## [PAGE EXCERPT]
+ + + + + + +

CSEM rides to transportation solutions with Forsyth Tech

CSEM Director Craig Richardson, left, and CSEM Research Manager Zach Blizard at a recent transportation panel at Forsyth Technical Community College.

CSEM rides to transportation solutions with Forsyth Tech
September 08
05:50 2022

By John Railey

If you listened closely in a conference room at Forsyth Technical Community College recently, you could almost hear the sound of a logjam breaking. That logjam is the longstanding problem of public transportation, which touches on almost every issue of upward economic mobility, including education. Local elected officials have been slow to confront the issue.

But Forsyth Tech, through its cooperation in three years of research by Winston-Salem State University’s Center for the Study of Economic Mobility (CSEM), is starting to break the logjam. That was readily apparent at an Aug. 23 meeting Forsyth Tech held on its campus titled “Driving Forward.” CSEM Director Craig Richardson and CSEM Research Manager Zach Blizard presented their findings on transportation challenges faced by Forsyth Tech.

Richardson noted that the small city of Wilson, North Carolina, has a ridesharing program that is so successful it has replaced that city’s bus system. “We’re the City of Arts and Innovation,” he said. “Why aren’t we doing this?” He suggested a program to test ridesharing here, for those folks who struggle to get from one place to another via public transportation.  

During a meeting break, Jeff Fansler, the deputy director of the City of Winston-Salem’s Transportation Department, told Richardson he’d like to see such a program and suggested that perhaps Forsyth Tech could do one. Richardson introduced Fansler to Dr. Stacy Waters-Bailey, the college’s associate vice president for academic strategy and partnerships, and Amy Ball Braswell, its director of strategic initiatives. The three energetically spoke about starting such a program.

It was a meeting full of enthusiasm, connectivity and brainstorming. In addition to CSEM, the presenters included Zachary Lang, the sustainability and transportation coordinator for the Green Trek Project at Wake Technical Community College, and Dr. Russell Castaneda Calleros, director of government and community relations at Rio Hondo Community College in Whittier, California, which has a GO Rio program. Green Trek incentivizes students to use economically friendly transportation options. Go Rio provides free bus passes and other options to students.

In a country dependent on cars that can cost $1,000 a month to operate, and where education costs continue to rise, such ideas are needed, especially in cities like Winston-Salem, where the public transportation system is sorely lacking. CSEM has helped lead public dialogue and action on confronting the issue through its 2017 documentary “Bus Stop Jobs” and through its path-breaking research.

+ + + + + + +

## [INFORMATION PROVIDED]
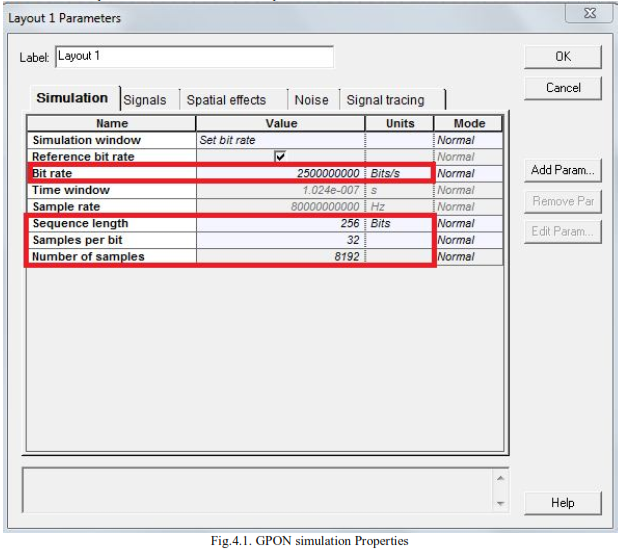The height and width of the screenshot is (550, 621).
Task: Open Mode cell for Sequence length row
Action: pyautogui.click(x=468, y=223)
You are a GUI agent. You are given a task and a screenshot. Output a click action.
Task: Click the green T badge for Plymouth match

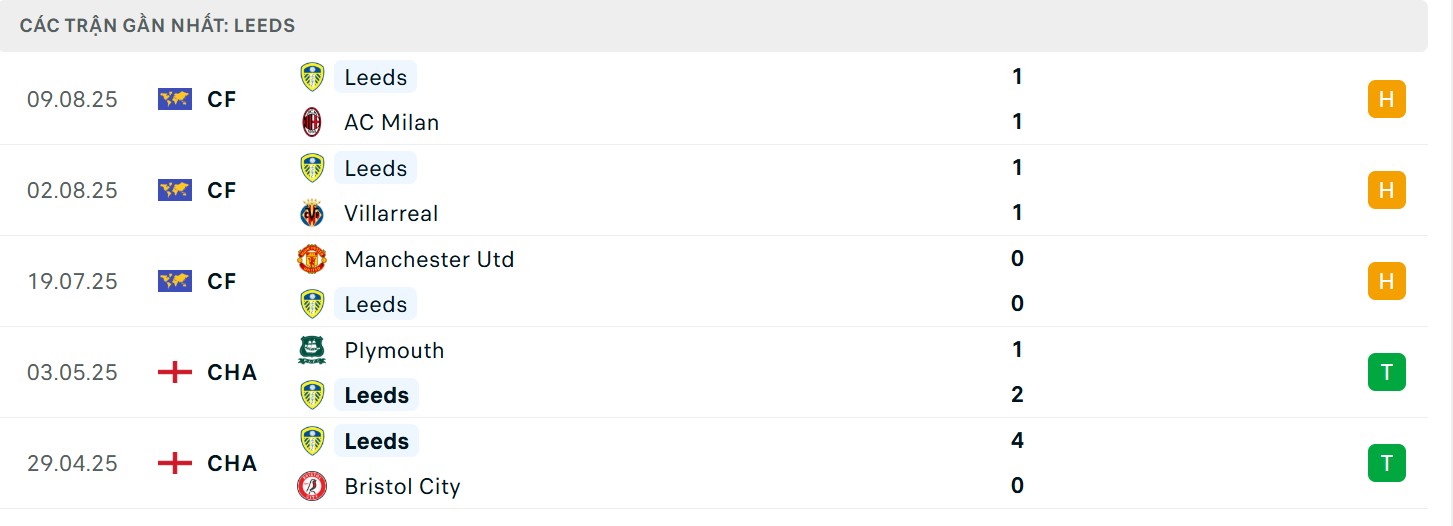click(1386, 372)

+ + + + + + +

## [PROBLEM STATEMENT]
Reproduce verbatim the passage of the CSEM transportation article above, starting with "If you listened" and going on through "by Forsyth Tech.".

## [THE OUTPUT]
If you listened closely in a conference room at Forsyth Technical Community College recently, you could almost hear the sound of a logjam breaking. That logjam is the longstanding problem of public transportation, which touches on almost every issue of upward economic mobility, including education. Local elected officials have been slow to confront the issue.

But Forsyth Tech, through its cooperation in three years of research by Winston-Salem State University’s Center for the Study of Economic Mobility (CSEM), is starting to break the logjam. That was readily apparent at an Aug. 23 meeting Forsyth Tech held on its campus titled “Driving Forward.” CSEM Director Craig Richardson and CSEM Research Manager Zach Blizard presented their findings on transportation challenges faced by Forsyth Tech.